- **TASK OBJECTIVE**: Print everything in the cruise travel account from "What a final" down to "is it Stalgmites?", word for word.

- **TEXT SEGMENT**:
•••

Didn't much care about spending the day on CASTAWAY CAY (Disney's private Bahamian island) but that's mostly because we were coming off two weeks at our own private beach house (AKA Grandma's house).

smak dab in the middle!
"The Rock"
My favorite port was GIBRALTAR.  We took a van tour of the Rock, stopping at all the main sights --to see the Monkeys, and the bunkers -- and learning about the Rock's history.   I can't really imagine what it must have been like living there before Spain opened it's borders.  Our tour guide remembers going with his father on day long trips into Spain to shop.  Day long trips because they had to get to and from Spain via a ferry from Morroco instead of  simply walking 10 minutes to the border. Speaking of Morocco, I was supposed to spend a few days soaking up the African sun last winter and had to cancel at the last minute when my kid-care fell through. I only got slightly perturbed when we stopped to look out over the Straits of Gibraltar at Morocco and the African continent. Oh well, at least I now have pictures of Africa, even if I didn't get to step foot there.  After touring we ate lunch in town and did some shopping. I designed my own champagne flutes at Gibraltar Crystal, where the crafters hand make their items on the island itself.

What a final resting place!
WW2 Tunnels
One of the most difficult landings anywhere. They have to shut down the road for planes.
Stalactites or is it Stalgmites?
the most famous Gibraltan resident
beautiful Madeiran flowers
I also very much enjoyed MADEIRA, Portugal.  We made port at Funchal and took a sightseeing bus up into the mountains.  We saw some stunning scenery and ate a wonderful lunch of  Espada, the local catch,  at a cliffside patio cafe.  Then, we rode the bus back downtown to shop for lace and wine.  Here's another thing I like about DCL: We landed in Funchal on a Sunday, yet DCL made prior arrangements with some local shops to be open. (In contrast, that other cruise line  put us ashore in Malta on a Sunday where not-a-thing but a few tacky souvenir stands and bars were open.) Because it was Sunday, we couldn't go to a tasting at  the most famous of the Madeiran wine bars, but the wine shops we stopped into did tastings for us and of course we came home with several bottles of the famous spirit.  The Bordal lace "factory" also opened  and we saw where generations of Madeiran women have made lace products by hand; they still make their lace by hand at this factory. And although lace isn't really my style, I now have a far better appreciation of just how much work goes into producing one lace tablecloth.

•••

[Stored data entries]
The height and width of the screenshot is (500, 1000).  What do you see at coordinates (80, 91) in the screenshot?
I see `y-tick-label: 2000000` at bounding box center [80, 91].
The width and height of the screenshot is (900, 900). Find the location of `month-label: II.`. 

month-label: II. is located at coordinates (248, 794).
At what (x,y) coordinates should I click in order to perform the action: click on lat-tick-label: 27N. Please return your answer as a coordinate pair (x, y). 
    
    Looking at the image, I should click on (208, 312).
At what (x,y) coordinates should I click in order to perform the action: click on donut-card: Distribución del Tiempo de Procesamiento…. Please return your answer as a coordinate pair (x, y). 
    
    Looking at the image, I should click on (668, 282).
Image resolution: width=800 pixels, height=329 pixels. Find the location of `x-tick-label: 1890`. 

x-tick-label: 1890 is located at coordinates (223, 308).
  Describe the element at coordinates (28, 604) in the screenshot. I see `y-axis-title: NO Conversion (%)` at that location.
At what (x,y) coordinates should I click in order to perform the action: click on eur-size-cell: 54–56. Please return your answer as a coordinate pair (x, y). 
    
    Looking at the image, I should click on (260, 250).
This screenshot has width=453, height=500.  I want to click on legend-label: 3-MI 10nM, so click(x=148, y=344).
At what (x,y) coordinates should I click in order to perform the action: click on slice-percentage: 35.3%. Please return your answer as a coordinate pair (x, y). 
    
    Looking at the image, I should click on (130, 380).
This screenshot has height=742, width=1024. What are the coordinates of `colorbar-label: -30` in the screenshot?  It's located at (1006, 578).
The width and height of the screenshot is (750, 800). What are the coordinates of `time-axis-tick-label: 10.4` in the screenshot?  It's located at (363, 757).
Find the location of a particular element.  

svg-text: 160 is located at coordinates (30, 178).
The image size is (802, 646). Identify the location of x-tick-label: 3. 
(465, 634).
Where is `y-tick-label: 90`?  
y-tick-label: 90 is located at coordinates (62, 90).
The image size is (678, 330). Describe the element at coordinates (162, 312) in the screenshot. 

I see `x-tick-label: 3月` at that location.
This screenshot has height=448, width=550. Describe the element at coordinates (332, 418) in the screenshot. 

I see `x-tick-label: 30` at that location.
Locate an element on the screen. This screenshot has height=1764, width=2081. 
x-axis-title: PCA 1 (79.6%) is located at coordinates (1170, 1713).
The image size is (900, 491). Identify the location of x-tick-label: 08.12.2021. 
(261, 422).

•••

- **OUTPUT**:
What a final resting place!
WW2 Tunnels
One of the most difficult landings anywhere. They have to shut down the road for planes.
Stalactites or is it Stalgmites?